YOUR TASK: Every record below should be repeated word for word, with the pictures left out.

Extracted records:
*** Begin section ***
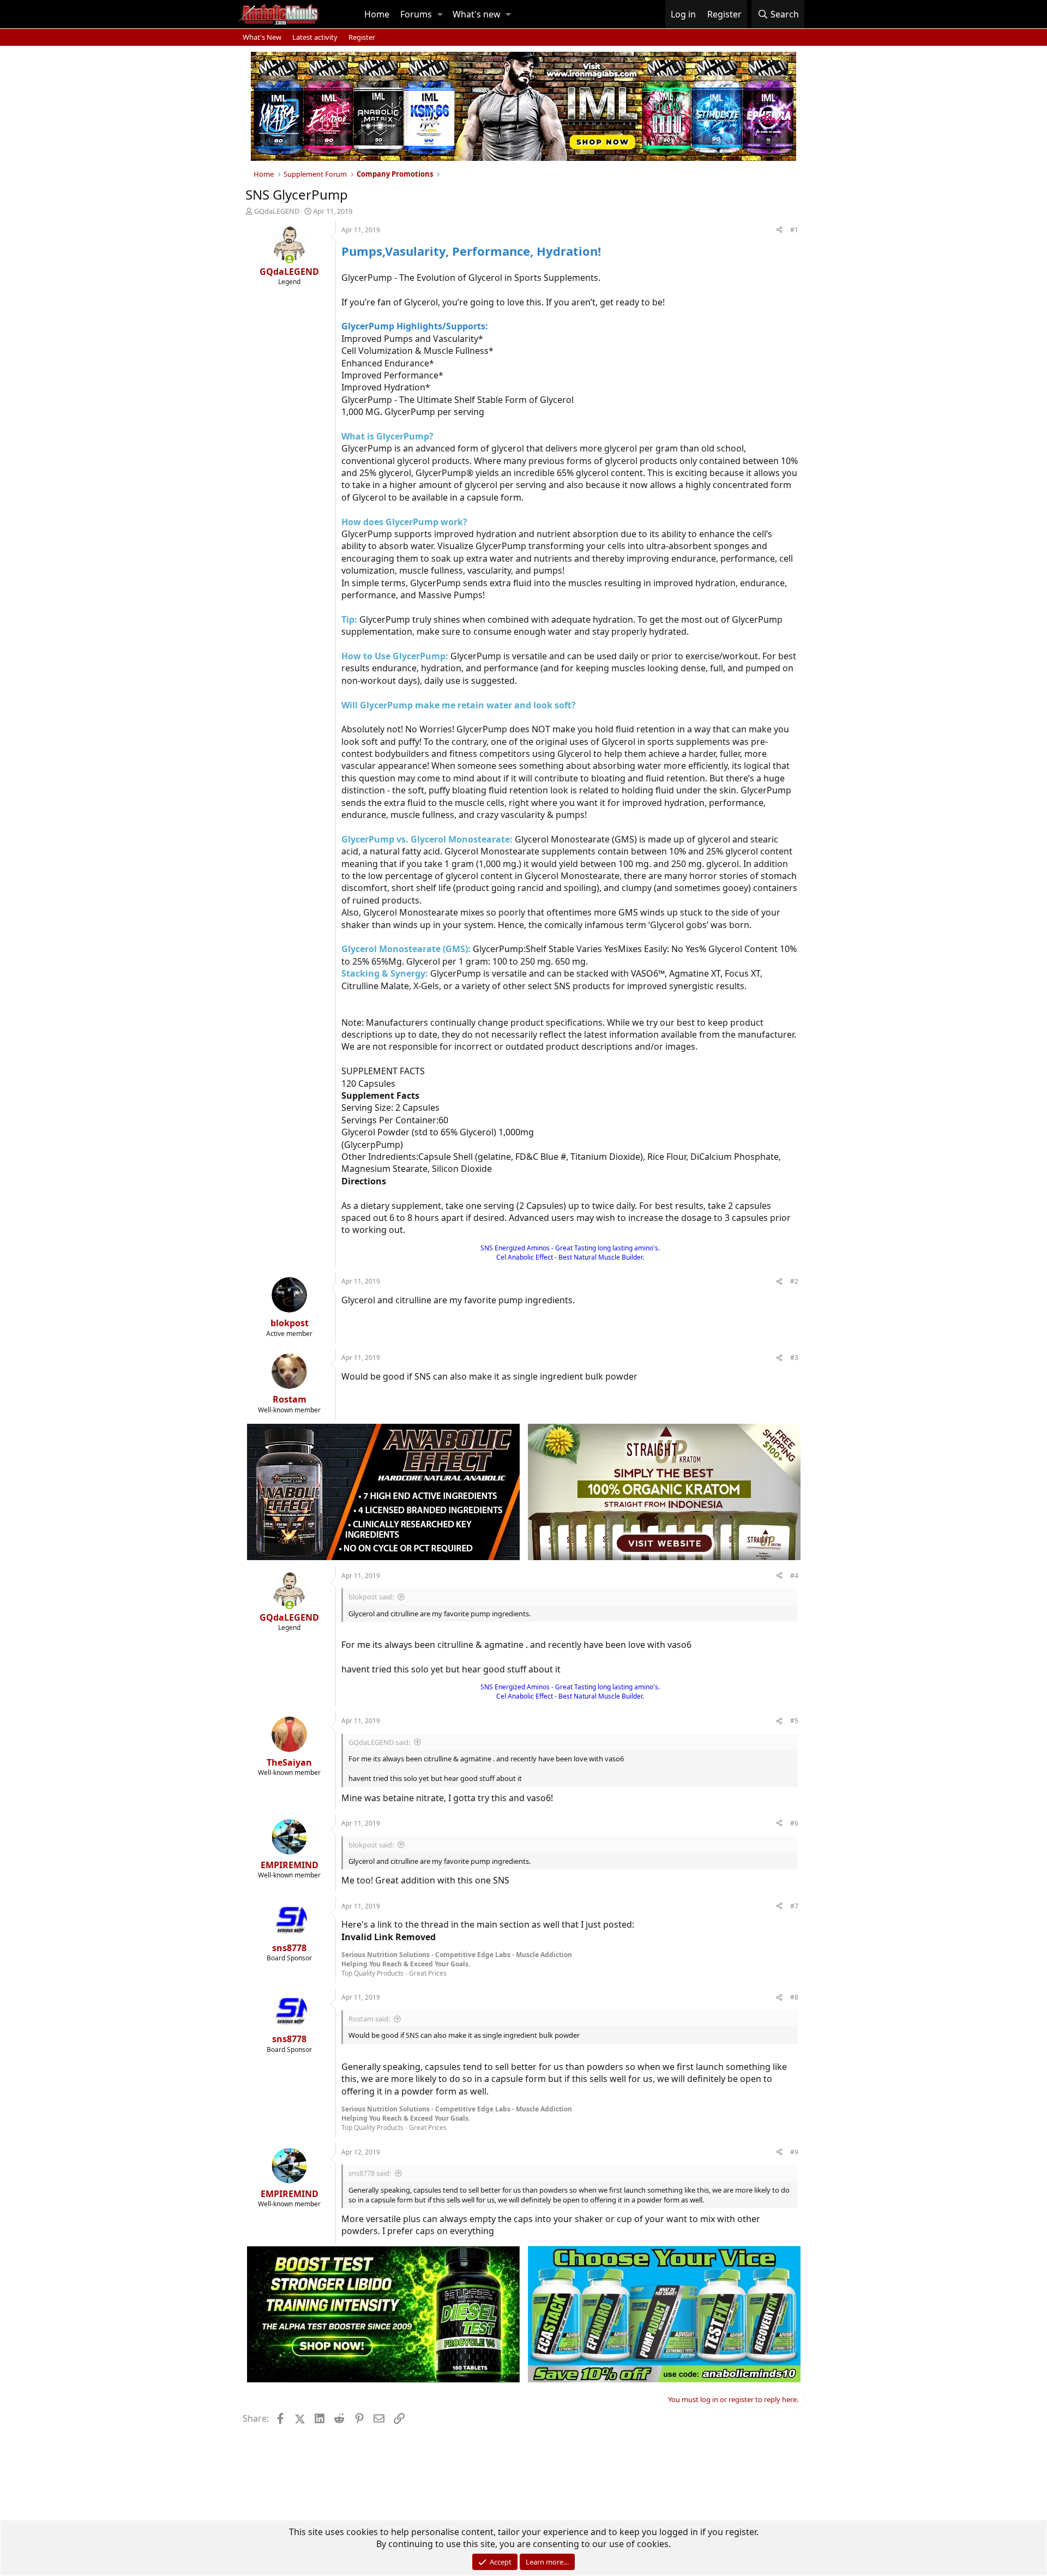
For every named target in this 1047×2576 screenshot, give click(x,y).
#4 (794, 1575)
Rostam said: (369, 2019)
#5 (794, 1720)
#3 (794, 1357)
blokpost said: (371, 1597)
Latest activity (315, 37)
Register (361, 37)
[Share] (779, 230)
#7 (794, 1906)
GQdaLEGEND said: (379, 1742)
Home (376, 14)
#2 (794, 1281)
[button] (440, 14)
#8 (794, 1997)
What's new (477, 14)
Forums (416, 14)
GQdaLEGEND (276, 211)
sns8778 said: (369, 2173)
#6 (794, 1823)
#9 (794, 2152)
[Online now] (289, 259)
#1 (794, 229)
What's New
*** End section ***
RESPONSE TO THE TASK:
For every named target in this 1047×2576 screenshot, give click(x,y).
#4 (794, 1575)
Rostam said: (369, 2019)
#5 (794, 1720)
#3 (794, 1357)
blokpost said: (371, 1597)
Latest activity (315, 37)
Register (361, 37)
[Share] (779, 230)
#7 (794, 1906)
GQdaLEGEND said: (379, 1742)
Home (376, 14)
#2 (794, 1281)
[button] (440, 14)
#8 (794, 1997)
What's new (477, 14)
Forums (416, 14)
GQdaLEGEND (276, 211)
sns8778 said: (369, 2173)
#6 (794, 1823)
#9 (794, 2152)
[Online now] (289, 259)
#1 (794, 229)
What's New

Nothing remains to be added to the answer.